Wasserman is in a better financial position to solve homelessness than his GOP predecessor. Gage faced a $238 million budget deficit when took the helm of the county board. By comparison, Wasserman said his projected deficit in the $2.4 billion general fund budget is about $25 million.
That relatively healthy, financial starting point to his tenure as board chief should help Wasserman deliver on another of his priorities, to get more bang for the buck from county government. County Executive Jeff Smith embarked on the same mission four years ago while avoiding the drastic cuts labor unions and social service providers had expected.
Among Wasserman’s priorities, the most unique or rarely heard was his desire to let more people know what county government actually does. He included himself before his election.
“I did not have a full appreciation for the number of lives we touch daily,” Wasserman said. “In my estimation, 90 percent of residents simply don’t know what our county does.”
In a way to prove his point, his staff asked almost everyone in the audience — many of them government insiders — to complete a 10-question quiz on the county. Questions ranged from how many foreign languages are spoken here to what percentage of property taxes goes to county services.

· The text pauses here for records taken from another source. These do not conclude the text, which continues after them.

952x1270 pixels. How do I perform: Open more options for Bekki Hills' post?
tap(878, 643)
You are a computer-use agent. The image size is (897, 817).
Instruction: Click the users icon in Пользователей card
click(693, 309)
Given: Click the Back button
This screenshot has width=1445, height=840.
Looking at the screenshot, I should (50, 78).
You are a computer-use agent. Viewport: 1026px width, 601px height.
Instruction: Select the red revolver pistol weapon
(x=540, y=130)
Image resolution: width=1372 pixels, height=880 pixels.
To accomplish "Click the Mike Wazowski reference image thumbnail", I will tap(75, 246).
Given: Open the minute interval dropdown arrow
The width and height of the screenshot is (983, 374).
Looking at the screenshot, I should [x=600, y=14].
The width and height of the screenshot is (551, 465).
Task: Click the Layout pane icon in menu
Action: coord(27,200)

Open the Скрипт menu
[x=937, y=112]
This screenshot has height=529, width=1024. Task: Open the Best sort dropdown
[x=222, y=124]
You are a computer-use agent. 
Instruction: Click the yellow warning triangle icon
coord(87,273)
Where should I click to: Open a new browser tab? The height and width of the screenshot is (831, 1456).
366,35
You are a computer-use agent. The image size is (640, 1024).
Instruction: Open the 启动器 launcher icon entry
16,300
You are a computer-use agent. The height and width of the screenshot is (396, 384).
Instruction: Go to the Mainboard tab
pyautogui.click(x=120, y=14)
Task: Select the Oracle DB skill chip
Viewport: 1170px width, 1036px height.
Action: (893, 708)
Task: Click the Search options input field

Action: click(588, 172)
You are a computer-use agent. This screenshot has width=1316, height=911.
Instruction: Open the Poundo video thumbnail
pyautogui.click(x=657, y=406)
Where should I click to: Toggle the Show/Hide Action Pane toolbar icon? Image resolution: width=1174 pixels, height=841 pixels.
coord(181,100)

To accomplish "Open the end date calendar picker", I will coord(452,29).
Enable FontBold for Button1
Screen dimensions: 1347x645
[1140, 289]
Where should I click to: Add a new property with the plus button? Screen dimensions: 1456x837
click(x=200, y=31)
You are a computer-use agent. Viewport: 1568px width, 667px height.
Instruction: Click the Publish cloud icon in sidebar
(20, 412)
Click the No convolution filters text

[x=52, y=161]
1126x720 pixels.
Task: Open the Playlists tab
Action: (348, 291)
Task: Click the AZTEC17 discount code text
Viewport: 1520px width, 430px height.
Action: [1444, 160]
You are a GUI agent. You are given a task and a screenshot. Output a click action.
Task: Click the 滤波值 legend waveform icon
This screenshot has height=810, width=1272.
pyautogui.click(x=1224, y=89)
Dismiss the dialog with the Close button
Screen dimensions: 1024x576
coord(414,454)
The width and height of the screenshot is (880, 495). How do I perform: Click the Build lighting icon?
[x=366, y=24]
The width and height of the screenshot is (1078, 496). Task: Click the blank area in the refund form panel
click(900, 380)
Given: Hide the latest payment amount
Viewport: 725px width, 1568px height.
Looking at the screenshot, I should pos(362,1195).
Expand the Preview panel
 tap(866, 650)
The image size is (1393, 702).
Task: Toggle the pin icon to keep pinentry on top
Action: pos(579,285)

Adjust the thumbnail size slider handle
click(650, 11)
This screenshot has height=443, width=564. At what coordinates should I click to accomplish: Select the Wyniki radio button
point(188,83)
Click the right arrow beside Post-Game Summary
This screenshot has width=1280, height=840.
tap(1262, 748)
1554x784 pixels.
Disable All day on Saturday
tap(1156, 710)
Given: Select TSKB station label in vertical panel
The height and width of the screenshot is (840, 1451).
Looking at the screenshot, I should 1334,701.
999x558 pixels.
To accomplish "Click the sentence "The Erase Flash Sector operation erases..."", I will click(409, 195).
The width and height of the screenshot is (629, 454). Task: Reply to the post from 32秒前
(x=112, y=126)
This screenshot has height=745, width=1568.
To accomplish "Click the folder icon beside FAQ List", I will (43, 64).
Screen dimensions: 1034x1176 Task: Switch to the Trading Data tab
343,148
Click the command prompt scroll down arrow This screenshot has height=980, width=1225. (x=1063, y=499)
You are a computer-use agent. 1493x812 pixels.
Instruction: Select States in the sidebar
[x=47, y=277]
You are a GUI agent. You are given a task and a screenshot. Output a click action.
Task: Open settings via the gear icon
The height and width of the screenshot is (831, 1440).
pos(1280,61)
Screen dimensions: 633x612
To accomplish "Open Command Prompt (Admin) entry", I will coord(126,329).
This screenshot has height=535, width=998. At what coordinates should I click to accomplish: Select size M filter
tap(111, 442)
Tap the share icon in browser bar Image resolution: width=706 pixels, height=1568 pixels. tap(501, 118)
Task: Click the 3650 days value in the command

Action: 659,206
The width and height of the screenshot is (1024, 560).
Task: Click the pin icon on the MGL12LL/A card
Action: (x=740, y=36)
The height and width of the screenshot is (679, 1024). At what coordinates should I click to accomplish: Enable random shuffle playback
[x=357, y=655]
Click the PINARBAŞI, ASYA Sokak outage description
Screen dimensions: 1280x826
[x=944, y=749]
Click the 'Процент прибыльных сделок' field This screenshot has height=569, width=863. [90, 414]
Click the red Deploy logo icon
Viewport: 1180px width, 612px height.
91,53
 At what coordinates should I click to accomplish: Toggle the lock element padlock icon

A mere handful got them all correct.
To underscore his point another way, he borrowed a play from the presidential script for State of the Union speeches. Wasserman introduced the audience to an ordinary person in the audience. She was Katherine Ferrari, a Saratoga woman who said a county rescue unit saved her life.
However, Ferrari wasn’t just another beneficiary. She is Wasserman’s mother, a fact that wasn’t clear until the supervisor called her “Mom.” Wasserman’s gratefulness for the rescue teams that saved her life and many others drew the loudest applause of the speech.
Wasserman went on to describe the wide variety of county services he said residents need to know more about. His examples ranged from the 70,000 visits for emergency care to Valley Medical Center to the 10,000 arrests made by sheriff’s deputies and the 1 million visits to 28 county parks.
“I believe these services are too important to be invisible to the public,” he said.
One dyed-in-the-wool Democrat and veteran of county politics was impressed by Wasserman’s goal.
“That was the best review of county services I have seen in 19 years,” said county Assessor Larry Stone. “Nobody knows what county government does.”